Echte Überlebenskünstler
Sempervivum, auch Haus- oder Dachwurze genannt, sind wahre Überlebenskünstler. Der lateinische Name bedeutet "immer lebend" - was schon erahnen lässt, wie gut sich die Pflanze auch unter schwierigen Bedingungen behaupten kann. Und in der Tat: Dachwurze benötigen wenig Wasser, kaum Nährstoffe und wenig Substrat.

Nur durchlässig sollte letzteres sein, denn Staunässe mögen die ansonsten sehr winterharten Stauden überhaupt nicht. Die sonnenliebende Staude kommt auch während des dreiwöchigen Sommerurlaubs ohne Pflege aus. Immer wieder aus Neue fasziniert mich die perfekte Symmetrie und Eleganz dieser Pflanze.
Einen Platz an der Sonne dankt Sempervivum mit herrlichen Farben: Neben den frisch-grünen Sorten gibt es warm wirkende rote (bis fast schwarze), gelbe, orange, braune sowie kühl wirkende blaue, lilane, rosane und graue Zuchtformen. Ganz besonders schön: Die nachstehende "Dr. Fritz Köhlein", die zurecht von der Fachgruppe der Sempervivumfreunde zur "Semps des Jahres 2009" gekürt wurde.

Und selbst die Rosetten ein und derselben Sorte wechseln im Laufe des Jahres teilweise sehr stark ihr Aussehen, so dass das Beobachten der Pflanzen einen immer wieder neue Facetten und Details entdecken lässt. Schön zu sehen hier am Beispiel der Sorte "Americanos": Das erste Bild zeigt die Pflanze im Winter ...
... dann Mitte März ...
.. und nur zwei Wochen später Anfang April ...

... Anfang Mai ist die Pflanze dann tief dunkelrot und hat deutlich Kindel angesetzt ...

Aber Vorsicht: Gerade diese Vielfalt macht Sempervivum so verführerisch und endet nicht selten in einer ausgeprägten und kaum zu kurierenden Sammelleidenschaft. Rund 4.500 verschiedene Zuchtformen soll es von Sempervivum geben; im GRÜNZEUX-Garten können Sie knapp 600 davon genauer ins Auge fassen.

Aber nicht nur die unendliche Formen- und Farbenvielfalt sind interessant, auch die Fortpflanzung der Hauswurze ist ausgesprochen spannend. Zum einen vermehren sie sich generativ über Blüten und Samen. Sehr viele Natur- und Zuchtformen blühen rosa, einige gelb und wenige weiß - wie z.B. die nachstehend abgebildete "Pacific Sexy".

Bei der generativen Fortpflanzung entstehen viele Zufallsprodukte, denn die Art kreuzt sich gerne untereinander. Den Züchter freut's - so entstehen immer wieder neue Hauswurze durch gezielte Kreuzung bestimmter Eltern-Wurze. Die zweite Form ist die vegetative Vermehrung: Im Frühjahr bilden sich an der Basis der Mutterrosette sogenannte "Kindel" - dank dieser erhalten die Hauswurze recht einfach sortenechten Nachwuchs.
Im Bild "Mrs. Giuseppii" mit unter den Blättern hervorschauenden Kindeln. Manchmal, wie hier bei "Rubin" ...
... schieben sich die Kindel auch aus den mittleren Blattachsen. Und wieder anders der Nachwuchs von Jovibarba arenaria...
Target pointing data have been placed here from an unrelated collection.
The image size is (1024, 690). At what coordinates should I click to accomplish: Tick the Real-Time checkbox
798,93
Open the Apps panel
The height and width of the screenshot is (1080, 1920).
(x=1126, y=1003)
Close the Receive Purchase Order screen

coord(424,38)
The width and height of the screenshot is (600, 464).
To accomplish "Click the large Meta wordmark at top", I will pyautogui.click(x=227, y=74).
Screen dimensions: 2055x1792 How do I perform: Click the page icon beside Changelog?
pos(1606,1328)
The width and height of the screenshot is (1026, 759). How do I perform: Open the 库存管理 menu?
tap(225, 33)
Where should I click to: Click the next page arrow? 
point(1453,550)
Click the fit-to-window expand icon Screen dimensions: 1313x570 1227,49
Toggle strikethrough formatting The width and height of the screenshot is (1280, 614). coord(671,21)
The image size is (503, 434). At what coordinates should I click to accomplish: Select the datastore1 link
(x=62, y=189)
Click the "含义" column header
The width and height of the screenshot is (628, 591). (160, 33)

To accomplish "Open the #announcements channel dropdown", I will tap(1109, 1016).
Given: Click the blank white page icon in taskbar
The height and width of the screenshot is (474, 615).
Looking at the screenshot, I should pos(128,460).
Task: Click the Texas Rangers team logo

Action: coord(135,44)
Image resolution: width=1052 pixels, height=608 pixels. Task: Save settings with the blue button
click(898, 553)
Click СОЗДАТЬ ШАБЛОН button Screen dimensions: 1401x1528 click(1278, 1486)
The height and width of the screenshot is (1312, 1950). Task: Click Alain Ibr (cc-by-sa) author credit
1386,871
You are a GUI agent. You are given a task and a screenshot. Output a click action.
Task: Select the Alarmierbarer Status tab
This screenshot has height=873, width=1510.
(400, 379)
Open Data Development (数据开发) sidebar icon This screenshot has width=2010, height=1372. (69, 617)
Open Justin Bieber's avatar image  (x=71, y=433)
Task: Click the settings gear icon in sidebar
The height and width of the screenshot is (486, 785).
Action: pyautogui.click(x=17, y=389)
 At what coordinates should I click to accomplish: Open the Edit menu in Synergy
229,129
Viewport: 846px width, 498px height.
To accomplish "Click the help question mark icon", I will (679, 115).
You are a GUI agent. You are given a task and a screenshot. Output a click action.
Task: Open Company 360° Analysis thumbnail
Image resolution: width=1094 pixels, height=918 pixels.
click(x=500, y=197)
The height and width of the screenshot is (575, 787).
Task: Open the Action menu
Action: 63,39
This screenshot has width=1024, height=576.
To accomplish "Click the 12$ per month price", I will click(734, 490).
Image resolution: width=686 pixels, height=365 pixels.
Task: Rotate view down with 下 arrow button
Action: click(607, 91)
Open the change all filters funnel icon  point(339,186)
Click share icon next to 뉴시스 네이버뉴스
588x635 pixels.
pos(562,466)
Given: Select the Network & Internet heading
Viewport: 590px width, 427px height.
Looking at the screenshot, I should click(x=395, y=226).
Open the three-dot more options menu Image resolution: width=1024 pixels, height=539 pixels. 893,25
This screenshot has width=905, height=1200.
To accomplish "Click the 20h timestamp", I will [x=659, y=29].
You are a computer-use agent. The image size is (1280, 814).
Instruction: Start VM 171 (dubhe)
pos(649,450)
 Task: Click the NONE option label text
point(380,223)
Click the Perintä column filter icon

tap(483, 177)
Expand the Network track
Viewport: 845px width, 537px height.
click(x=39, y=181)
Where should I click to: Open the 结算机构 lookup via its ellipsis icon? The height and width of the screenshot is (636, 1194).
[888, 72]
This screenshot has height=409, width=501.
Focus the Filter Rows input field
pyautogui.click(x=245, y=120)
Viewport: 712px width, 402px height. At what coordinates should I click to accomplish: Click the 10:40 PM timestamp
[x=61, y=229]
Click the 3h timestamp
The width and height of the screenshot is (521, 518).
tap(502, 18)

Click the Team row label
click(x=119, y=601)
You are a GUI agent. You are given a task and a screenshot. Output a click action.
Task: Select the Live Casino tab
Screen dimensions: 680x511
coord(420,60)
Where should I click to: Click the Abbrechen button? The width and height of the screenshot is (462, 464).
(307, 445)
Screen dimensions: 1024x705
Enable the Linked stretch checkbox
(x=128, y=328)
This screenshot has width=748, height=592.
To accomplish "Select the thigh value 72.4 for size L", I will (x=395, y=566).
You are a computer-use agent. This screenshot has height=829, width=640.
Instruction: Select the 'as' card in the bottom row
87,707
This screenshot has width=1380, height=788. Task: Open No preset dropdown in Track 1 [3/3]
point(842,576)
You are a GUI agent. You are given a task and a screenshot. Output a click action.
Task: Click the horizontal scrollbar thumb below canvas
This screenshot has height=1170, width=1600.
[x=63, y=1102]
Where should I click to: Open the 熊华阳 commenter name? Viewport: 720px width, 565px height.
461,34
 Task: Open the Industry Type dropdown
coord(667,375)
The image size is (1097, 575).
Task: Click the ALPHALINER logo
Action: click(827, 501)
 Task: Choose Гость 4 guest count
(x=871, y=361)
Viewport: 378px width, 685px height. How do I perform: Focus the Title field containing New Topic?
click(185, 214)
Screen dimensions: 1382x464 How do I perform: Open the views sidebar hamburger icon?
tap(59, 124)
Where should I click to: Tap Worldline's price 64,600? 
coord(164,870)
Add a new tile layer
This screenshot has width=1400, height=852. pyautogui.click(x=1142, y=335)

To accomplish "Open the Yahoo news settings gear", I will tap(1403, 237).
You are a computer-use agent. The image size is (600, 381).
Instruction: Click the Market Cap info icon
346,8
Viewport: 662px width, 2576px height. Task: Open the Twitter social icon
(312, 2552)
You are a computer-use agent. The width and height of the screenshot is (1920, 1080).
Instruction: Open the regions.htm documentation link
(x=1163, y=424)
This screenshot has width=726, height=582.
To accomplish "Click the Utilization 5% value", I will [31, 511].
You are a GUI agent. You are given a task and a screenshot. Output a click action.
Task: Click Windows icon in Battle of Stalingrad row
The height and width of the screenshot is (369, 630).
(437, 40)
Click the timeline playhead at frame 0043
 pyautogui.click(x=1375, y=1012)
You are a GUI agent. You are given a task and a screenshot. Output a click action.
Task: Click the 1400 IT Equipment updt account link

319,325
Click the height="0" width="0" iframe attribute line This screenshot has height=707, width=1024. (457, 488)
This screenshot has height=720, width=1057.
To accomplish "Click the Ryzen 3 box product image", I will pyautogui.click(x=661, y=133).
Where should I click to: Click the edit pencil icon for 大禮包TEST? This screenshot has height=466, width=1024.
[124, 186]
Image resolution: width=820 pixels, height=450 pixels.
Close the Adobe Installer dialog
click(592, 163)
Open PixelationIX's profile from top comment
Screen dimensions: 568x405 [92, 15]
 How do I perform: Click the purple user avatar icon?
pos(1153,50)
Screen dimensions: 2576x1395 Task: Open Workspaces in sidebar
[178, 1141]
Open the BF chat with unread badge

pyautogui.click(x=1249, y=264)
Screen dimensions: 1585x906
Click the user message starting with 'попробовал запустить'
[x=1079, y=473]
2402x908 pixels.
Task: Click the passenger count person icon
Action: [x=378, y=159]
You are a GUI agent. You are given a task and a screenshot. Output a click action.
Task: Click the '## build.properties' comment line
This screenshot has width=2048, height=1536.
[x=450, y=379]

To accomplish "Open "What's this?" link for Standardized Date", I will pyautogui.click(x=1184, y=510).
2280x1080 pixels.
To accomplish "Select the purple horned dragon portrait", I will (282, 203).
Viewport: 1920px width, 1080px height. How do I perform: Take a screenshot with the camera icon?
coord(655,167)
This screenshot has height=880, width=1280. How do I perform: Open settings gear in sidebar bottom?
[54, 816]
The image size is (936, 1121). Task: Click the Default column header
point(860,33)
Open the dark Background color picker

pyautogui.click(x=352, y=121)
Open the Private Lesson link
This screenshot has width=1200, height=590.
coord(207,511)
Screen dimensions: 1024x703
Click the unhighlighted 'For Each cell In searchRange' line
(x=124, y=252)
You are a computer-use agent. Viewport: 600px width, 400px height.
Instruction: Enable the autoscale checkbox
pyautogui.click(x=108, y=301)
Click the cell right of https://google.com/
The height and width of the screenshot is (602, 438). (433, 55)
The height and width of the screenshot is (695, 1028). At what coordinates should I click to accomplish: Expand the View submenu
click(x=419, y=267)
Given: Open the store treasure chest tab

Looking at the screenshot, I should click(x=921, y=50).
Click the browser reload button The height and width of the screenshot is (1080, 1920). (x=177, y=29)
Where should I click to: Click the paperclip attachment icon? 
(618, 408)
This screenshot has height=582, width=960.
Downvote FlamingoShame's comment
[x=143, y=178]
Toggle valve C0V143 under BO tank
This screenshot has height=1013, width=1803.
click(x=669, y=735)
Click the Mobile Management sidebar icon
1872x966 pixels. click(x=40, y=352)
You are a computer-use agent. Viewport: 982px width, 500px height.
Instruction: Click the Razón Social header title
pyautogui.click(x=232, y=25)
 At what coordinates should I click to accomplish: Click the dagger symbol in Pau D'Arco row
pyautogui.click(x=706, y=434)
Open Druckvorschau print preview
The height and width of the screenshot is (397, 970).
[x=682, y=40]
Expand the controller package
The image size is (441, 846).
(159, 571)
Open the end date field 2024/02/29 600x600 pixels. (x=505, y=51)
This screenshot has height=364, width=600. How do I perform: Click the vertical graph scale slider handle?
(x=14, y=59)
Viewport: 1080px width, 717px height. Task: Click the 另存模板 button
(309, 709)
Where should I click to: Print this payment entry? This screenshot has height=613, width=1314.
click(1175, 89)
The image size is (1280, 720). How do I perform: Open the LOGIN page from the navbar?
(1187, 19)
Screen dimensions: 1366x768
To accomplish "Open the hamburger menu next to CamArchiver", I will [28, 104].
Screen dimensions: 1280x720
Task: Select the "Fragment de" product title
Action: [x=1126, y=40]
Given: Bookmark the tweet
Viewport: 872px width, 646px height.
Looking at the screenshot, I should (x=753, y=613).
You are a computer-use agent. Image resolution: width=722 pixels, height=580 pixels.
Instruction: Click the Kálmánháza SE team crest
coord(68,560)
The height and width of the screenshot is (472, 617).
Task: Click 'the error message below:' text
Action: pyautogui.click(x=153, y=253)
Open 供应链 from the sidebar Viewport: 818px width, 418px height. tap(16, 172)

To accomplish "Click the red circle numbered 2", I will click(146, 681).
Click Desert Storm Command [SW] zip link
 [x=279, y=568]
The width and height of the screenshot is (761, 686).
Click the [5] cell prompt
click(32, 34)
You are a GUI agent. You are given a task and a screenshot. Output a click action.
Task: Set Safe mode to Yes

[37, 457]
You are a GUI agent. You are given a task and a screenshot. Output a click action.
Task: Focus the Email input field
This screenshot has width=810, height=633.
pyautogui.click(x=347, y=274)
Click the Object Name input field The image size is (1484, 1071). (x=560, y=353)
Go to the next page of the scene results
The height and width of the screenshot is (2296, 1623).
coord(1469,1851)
...hier hängen die Kindel nur an einem dünnen Faden und kullern schon bald auf das benachbarte Substrat. Sehr schnell bilden sie dort neue Wurzeln.
Für die flächendeckende Bepflanzung eignen sich besonders Spinnweb-Hauswurze (Sempervivum arachnoideum und ihre Zuchtformen), da diese i. d. R. recht schnell Matten bilden. Wie z. B. bei "Shampoo" sind die Rosetten sind mit einem feinen Flaum aus "Spinnenweben" überzogen.
Fast schon ein bisschen unwirklich sieht dagegen "Plastic" aus. Die Blätter dieser hübschen grünen Sorte sind prall und fleischig und wirken fast ein wenig, ja, eben wie Plastik.

Man merkt: Je genauer man sich mit den verschiedenen Sorten und Formen beschäftigt, umso mehr Details und Feinheiten sind zu entdecken.
Kombiniert mit verschiedenen Sedum-Arten (Mauerpfeffer) sowie kleinen Polsterstauden (z.B. Nelken, Steinbrech oder Thymian) lassen sich Hauswurze hervorragend in Trögen, Gefäßen und vielen nicht ganz alltäglichen Pflanzgegenständen verwenden.
"Es besteht keine Gefahr, dass die Arbeit im Garten allzu gering wird."